The perception of depth from relative motion is believed to be a slow process that "builds-up" over a period of observation. However, in the case of motion parallax, the potential accuracy of the depth estimate suffers as the observer translates during the viewing period. Our recent quantitative model for the perception of depth from motion parallax proposes that relative object depth (d) can be determined from retinal image motion (dθ/dt), pursuit eye movement (dα/dt), and fixation distance (f) by the formula: d/f≈dθ/dα. Given the model's dynamics, it is important to know the integration time required by the visual system to recover dα and dθ, and then estimate d. Knowing the minimum integration time reveals the incumbent error in this process. A depth-phase discrimination task was used to determine the time necessary to perceive depth-sign from motion parallax. Observers remained stationary and viewed a briefly translating random-dot motion parallax stimulus. Stimulus duration varied between trials. Fixation on the translating stimulus was monitored and enforced with an eye-tracker. The study found that relative depth discrimination can be performed with presentations as brief as 16.6 ms, with only two stimulus frames providing both retinal image motion and the stimulus window motion for pursuit (mean range=16.6-33.2 ms). This was found for conditions in which, prior to stimulus presentation, the eye was engaged in ongoing pursuit or the eye was stationary. A large high-contrast masking stimulus disrupted depth-discrimination for stimulus presentations less than 70-75 ms in both pursuit and stationary conditions. This interval might be linked to ocular-following response eye-movement latencies. We conclude that neural mechanisms serving depth from motion parallax generate a depth estimate much more quickly than previously believed. We propose that additional sluggishness might be due to the visual system's attempt to determine the maximum dθ/dα ratio for a selection of points on a complicated stimulus.

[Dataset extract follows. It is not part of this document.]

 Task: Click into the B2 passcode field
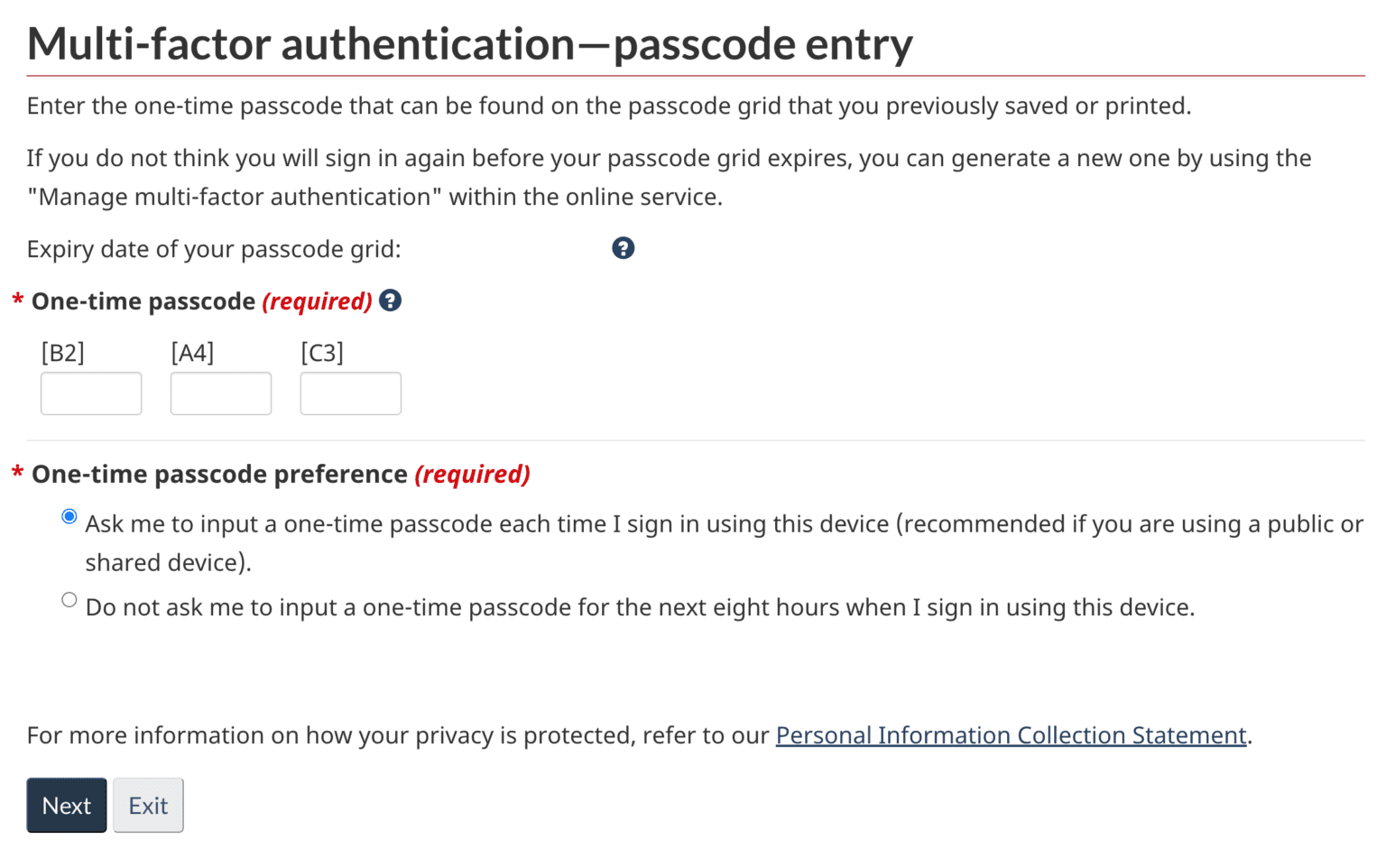(91, 393)
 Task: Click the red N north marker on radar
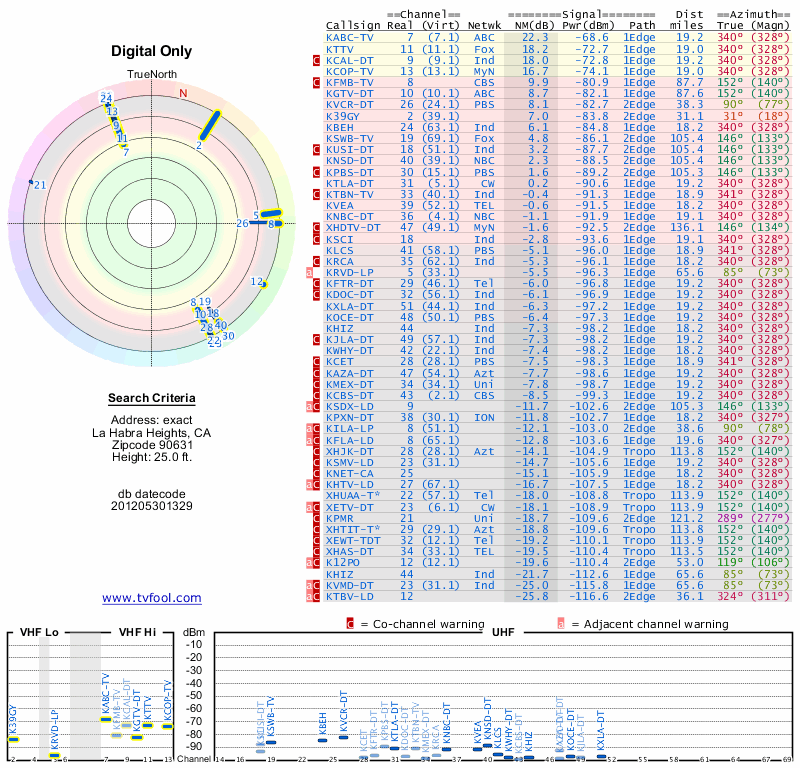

从相对运动中感知深度被认为是一个缓慢的过程,它会在一段时间的观察中“积累”起来。然而,在运动视差的情况下,由于观察者在观察期间进行平移,深度估计的潜在准确性会受到影响。我们最近提出的关于从运动视差中感知深度的定量模型表明,相对物体深度(d)可以通过视网膜图像运动(dθ/dt)、追踪眼球运动(dα/dt)和注视距离(f),利用公式d/f≈dθ/dα来确定。鉴于该模型的动态特性,了解视觉系统恢复dα和dθ并进而估计d所需的积分时间非常重要。了解最小积分时间可以揭示这一过程中存在的误差。我们使用了一项深度相位辨别任务来确定从运动视差中感知深度信号所需的时间。观察者保持静止,观看一个短暂平移的随机点运动视差刺激。每次试验中刺激持续时间不同。使用眼动仪监测并强制观察者注视平移刺激。研究发现,相对深度辨别可以在短至16.6毫秒的呈现时间内完成,仅两个刺激帧就能同时提供视网膜图像运动和用于追踪的刺激窗口运动(平均范围 = 16.6 - 33.2毫秒)。在刺激呈现之前眼睛处于持续追踪状态或眼睛静止的条件下均发现了这一结果。在追踪和静止条件下,一个大的高对比度掩蔽刺激会干扰持续时间小于70 - 75毫秒的刺激呈现的深度辨别。这个时间间隔可能与眼球跟随反应的眼动潜伏期有关。我们得出结论,用于从运动视差中感知深度的神经机制生成深度估计的速度比之前认为的要快得多。我们提出,额外的迟缓可能是由于视觉系统试图为复杂刺激上的一组点确定最大dθ/dα比率。